**Data:**
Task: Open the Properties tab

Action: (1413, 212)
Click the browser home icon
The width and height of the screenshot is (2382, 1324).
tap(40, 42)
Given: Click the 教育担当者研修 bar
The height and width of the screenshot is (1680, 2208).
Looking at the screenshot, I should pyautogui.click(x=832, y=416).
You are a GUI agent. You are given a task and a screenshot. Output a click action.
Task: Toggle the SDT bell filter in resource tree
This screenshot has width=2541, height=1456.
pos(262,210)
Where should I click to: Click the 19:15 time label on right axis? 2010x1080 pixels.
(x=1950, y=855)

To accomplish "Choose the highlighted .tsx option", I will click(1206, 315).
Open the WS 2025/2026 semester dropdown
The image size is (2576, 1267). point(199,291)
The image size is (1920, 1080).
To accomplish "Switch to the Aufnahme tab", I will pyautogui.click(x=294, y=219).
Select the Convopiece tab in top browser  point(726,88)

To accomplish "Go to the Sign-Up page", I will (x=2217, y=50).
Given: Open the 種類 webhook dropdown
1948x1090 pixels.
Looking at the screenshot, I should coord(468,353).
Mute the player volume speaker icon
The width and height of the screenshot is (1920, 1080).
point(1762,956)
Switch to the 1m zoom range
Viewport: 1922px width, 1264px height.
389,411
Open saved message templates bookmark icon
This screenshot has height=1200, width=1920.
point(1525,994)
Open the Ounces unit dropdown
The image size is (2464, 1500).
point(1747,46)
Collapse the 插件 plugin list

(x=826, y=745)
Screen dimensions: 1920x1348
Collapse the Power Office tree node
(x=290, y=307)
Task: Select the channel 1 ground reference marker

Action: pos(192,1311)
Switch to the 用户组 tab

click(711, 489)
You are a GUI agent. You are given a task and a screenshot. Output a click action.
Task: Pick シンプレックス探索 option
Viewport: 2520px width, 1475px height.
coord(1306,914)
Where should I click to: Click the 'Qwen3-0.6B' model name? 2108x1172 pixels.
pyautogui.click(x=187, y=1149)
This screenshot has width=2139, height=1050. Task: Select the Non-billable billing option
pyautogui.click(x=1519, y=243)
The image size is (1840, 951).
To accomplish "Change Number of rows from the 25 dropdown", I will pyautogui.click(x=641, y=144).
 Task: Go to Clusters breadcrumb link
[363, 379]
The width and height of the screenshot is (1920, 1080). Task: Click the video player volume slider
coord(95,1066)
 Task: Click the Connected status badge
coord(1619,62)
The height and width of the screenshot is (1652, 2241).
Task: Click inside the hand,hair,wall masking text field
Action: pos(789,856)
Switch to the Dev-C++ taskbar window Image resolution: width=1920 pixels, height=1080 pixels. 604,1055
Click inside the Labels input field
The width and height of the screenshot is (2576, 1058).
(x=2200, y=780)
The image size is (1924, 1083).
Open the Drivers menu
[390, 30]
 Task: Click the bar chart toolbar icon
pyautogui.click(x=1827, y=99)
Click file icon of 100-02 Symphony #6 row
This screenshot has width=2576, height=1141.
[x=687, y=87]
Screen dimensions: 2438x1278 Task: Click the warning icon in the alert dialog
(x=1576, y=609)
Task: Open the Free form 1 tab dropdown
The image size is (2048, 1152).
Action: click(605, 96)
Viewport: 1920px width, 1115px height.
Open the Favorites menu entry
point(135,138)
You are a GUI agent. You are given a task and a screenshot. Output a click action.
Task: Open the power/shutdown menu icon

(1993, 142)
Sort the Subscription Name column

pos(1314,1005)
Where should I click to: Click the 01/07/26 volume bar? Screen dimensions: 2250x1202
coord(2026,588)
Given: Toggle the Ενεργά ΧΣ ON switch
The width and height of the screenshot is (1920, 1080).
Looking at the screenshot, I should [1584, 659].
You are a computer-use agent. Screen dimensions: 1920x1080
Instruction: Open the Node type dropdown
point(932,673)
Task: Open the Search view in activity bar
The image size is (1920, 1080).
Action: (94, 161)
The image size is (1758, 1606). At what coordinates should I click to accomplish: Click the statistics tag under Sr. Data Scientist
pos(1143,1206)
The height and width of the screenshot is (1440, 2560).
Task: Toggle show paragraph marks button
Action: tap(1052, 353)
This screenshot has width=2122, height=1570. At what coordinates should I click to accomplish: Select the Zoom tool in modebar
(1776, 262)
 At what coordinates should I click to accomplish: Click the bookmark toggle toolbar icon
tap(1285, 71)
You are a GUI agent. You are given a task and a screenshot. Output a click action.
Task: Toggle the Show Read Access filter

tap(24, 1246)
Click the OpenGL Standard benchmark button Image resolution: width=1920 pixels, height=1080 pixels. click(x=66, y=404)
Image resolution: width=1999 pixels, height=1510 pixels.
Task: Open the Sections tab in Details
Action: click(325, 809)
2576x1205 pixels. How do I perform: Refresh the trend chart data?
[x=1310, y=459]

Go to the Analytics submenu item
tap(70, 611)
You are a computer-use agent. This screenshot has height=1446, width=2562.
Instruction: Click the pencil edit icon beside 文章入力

**Exercise description:** Reproduce the whole of the records exactly, so that no line differs from the source above.

**Exercise output:**
Task: Open the Properties tab

Action: (1413, 212)
Click the browser home icon
The width and height of the screenshot is (2382, 1324).
tap(40, 42)
Given: Click the 教育担当者研修 bar
The height and width of the screenshot is (1680, 2208).
Looking at the screenshot, I should pyautogui.click(x=832, y=416).
You are a GUI agent. You are given a task and a screenshot. Output a click action.
Task: Toggle the SDT bell filter in resource tree
This screenshot has width=2541, height=1456.
pos(262,210)
Where should I click to: Click the 19:15 time label on right axis? 2010x1080 pixels.
(x=1950, y=855)

To accomplish "Choose the highlighted .tsx option", I will click(1206, 315).
Open the WS 2025/2026 semester dropdown
The image size is (2576, 1267). point(199,291)
The image size is (1920, 1080).
To accomplish "Switch to the Aufnahme tab", I will pyautogui.click(x=294, y=219).
Select the Convopiece tab in top browser  point(726,88)

To accomplish "Go to the Sign-Up page", I will (x=2217, y=50).
Given: Open the 種類 webhook dropdown
1948x1090 pixels.
Looking at the screenshot, I should coord(468,353).
Mute the player volume speaker icon
The width and height of the screenshot is (1920, 1080).
point(1762,956)
Switch to the 1m zoom range
Viewport: 1922px width, 1264px height.
389,411
Open saved message templates bookmark icon
This screenshot has height=1200, width=1920.
point(1525,994)
Open the Ounces unit dropdown
The image size is (2464, 1500).
point(1747,46)
Collapse the 插件 plugin list

(x=826, y=745)
Screen dimensions: 1920x1348
Collapse the Power Office tree node
(x=290, y=307)
Task: Select the channel 1 ground reference marker

Action: pos(192,1311)
Switch to the 用户组 tab

click(711, 489)
You are a GUI agent. You are given a task and a screenshot. Output a click action.
Task: Pick シンプレックス探索 option
Viewport: 2520px width, 1475px height.
coord(1306,914)
Where should I click to: Click the 'Qwen3-0.6B' model name? 2108x1172 pixels.
pyautogui.click(x=187, y=1149)
This screenshot has width=2139, height=1050. Task: Select the Non-billable billing option
pyautogui.click(x=1519, y=243)
The image size is (1840, 951).
To accomplish "Change Number of rows from the 25 dropdown", I will pyautogui.click(x=641, y=144).
 Task: Go to Clusters breadcrumb link
[363, 379]
The width and height of the screenshot is (1920, 1080). Task: Click the video player volume slider
coord(95,1066)
 Task: Click the Connected status badge
coord(1619,62)
The height and width of the screenshot is (1652, 2241).
Task: Click inside the hand,hair,wall masking text field
Action: pos(789,856)
Switch to the Dev-C++ taskbar window Image resolution: width=1920 pixels, height=1080 pixels. 604,1055
Click inside the Labels input field
The width and height of the screenshot is (2576, 1058).
(x=2200, y=780)
The image size is (1924, 1083).
Open the Drivers menu
[390, 30]
 Task: Click the bar chart toolbar icon
pyautogui.click(x=1827, y=99)
Click file icon of 100-02 Symphony #6 row
This screenshot has width=2576, height=1141.
[x=687, y=87]
Screen dimensions: 2438x1278 Task: Click the warning icon in the alert dialog
(x=1576, y=609)
Task: Open the Free form 1 tab dropdown
The image size is (2048, 1152).
Action: click(605, 96)
Viewport: 1920px width, 1115px height.
Open the Favorites menu entry
point(135,138)
You are a GUI agent. You are given a task and a screenshot. Output a click action.
Task: Open the power/shutdown menu icon

(1993, 142)
Sort the Subscription Name column

pos(1314,1005)
Where should I click to: Click the 01/07/26 volume bar? Screen dimensions: 2250x1202
coord(2026,588)
Given: Toggle the Ενεργά ΧΣ ON switch
The width and height of the screenshot is (1920, 1080).
Looking at the screenshot, I should [1584, 659].
You are a computer-use agent. Screen dimensions: 1920x1080
Instruction: Open the Node type dropdown
point(932,673)
Task: Open the Search view in activity bar
The image size is (1920, 1080).
Action: (94, 161)
The image size is (1758, 1606). At what coordinates should I click to accomplish: Click the statistics tag under Sr. Data Scientist
pos(1143,1206)
The height and width of the screenshot is (1440, 2560).
Task: Toggle show paragraph marks button
Action: tap(1052, 353)
This screenshot has width=2122, height=1570. At what coordinates should I click to accomplish: Select the Zoom tool in modebar
(1776, 262)
 At what coordinates should I click to accomplish: Click the bookmark toggle toolbar icon
tap(1285, 71)
You are a GUI agent. You are given a task and a screenshot. Output a click action.
Task: Toggle the Show Read Access filter

tap(24, 1246)
Click the OpenGL Standard benchmark button Image resolution: width=1920 pixels, height=1080 pixels. click(x=66, y=404)
Image resolution: width=1999 pixels, height=1510 pixels.
Task: Open the Sections tab in Details
Action: click(325, 809)
2576x1205 pixels. How do I perform: Refresh the trend chart data?
[x=1310, y=459]

Go to the Analytics submenu item
tap(70, 611)
You are a computer-use agent. This screenshot has height=1446, width=2562.
Instruction: Click the pencil edit icon beside 文章入力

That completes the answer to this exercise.